Fraudster Gets 12 Years for Posing as a Broker and Ripping Off Borrowers

Allison Tussey —  September 26, 2014 — Leave a comment

Kenneth J. Enrico, 47, Bohemia, New York, has been sentenced to 12 years in prison for posing as a mortgage broker to defraud over 300 borrowers nationwide out of $1.2 million in application fees for loans that he could not close.

According to the charges and other information presented in court: From 2009 until approximately October 2012, Enrico held himself out as a mortgage or real estate loan broker, doing business as Enrico Corporation, Bohemia, N.Y.  Enrico purported to offer a residential mortgage loan program that would finance as much as 105% of a home purchase at rates as low as 4.99%.

Enrico marketed his loan program to people who had sufficient income to make the monthly payment, regardless of their credit score.  He required prospective borrowers to pay him an up-front fee of $2,500 or more per loan, which supposedly was to cover the costs of processing and approving the loan application that borrowers submitted.   Enrico recruited brokers around the country, including in the Atlanta area, to market his fraudulent loan program nationwide.  Enrico incentivized the brokers by directing them to tack on extra application fees for themselves and promising them profits from the promised loan closings.

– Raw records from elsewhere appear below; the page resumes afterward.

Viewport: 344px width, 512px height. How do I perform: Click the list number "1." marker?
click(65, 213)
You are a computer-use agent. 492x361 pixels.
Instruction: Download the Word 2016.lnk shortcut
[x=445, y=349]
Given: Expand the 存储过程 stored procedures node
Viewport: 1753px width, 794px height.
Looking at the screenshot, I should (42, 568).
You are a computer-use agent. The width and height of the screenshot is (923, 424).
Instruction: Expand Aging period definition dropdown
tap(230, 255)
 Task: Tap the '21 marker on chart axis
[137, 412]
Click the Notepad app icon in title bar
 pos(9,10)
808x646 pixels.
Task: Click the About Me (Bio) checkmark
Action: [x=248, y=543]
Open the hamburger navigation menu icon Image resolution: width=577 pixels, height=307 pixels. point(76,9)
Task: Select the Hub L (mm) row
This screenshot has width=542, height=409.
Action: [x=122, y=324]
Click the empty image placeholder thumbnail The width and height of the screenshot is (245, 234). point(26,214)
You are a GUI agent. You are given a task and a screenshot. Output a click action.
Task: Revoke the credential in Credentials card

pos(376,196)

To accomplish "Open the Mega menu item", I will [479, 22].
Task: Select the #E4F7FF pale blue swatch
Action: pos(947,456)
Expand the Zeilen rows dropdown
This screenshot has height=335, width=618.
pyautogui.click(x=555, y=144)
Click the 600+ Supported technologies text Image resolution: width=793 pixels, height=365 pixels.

Enrico and his brokers received more than $1.2 million in application fees from more than 300 individuals across the country.  Although many of these individuals received a letter informing them that they had been approved for a loan, Enrico never closed a single loan.  In fact, Enrico lacked any source of funding for the loan program that he was marketing and appears to have done little or no work to obtain any such funding.  Enrico operated out his apartment, equipped with a telephone and a fax machine.  When the FBI executed a search warrant on his apartment in October 2012, special agents found boxes of loan applications stacked on the floor of Enrico’s closet.  Enrico had removed the checks from borrowers and brokers from such boxes and negotiated or cashed such checks.  Agents also found a total of $198,000 in cash in a safe, and other locations in Enrico’s apartment.

When buyers and brokers began questioning why loans never closed, Enrico gave numerous excuses and continued to promise that loans would close once various issues were resolved.  While prospective borrowers lost fees paid to Enrico and the brokers, many also lost additional funds (such as earnest monies and fees paid for appraisals or inspections) when their real estate purchase fell through after Enrico’s failure to close their loan.  Even after being indicted, Enrico continued to solicit loan application fees for loans that he could not close.

Enrico has been sentenced to 12 years in prison to be followed by three years of supervised release.  The Court left restitution open for a period not to exceed 90 days to facilitate the final identification of Enrico’s victims and their loss amounts.  Enrico was found guilty of 17 counts of conspiracy, mail fraud, and wire fraud by a jury on March 28, 2014.

United States Attorney Sally Quillian Yates announced the sentence.


This case is being investigated by the Federal Bureau of Investigation.


Assistant United States Attorneys Doug Gilfillan and Christopher Huber prosecuted the case.

“This defendant preyed on prospective home owners across the country that were pursuing the American dream of owning their own home,” said United States Attorney Sally Quillian Yates.

Britt Johnson, Special Agent in Charge, FBI Atlanta Field Office, stated: “The facts of this case clearly illustrate that mortgage fraud is not a victimless crime.  Because of the extensive harm done in these types of cases, the FBI will continue to aggressively identify, investigate, and present for prosecution those individuals involved.”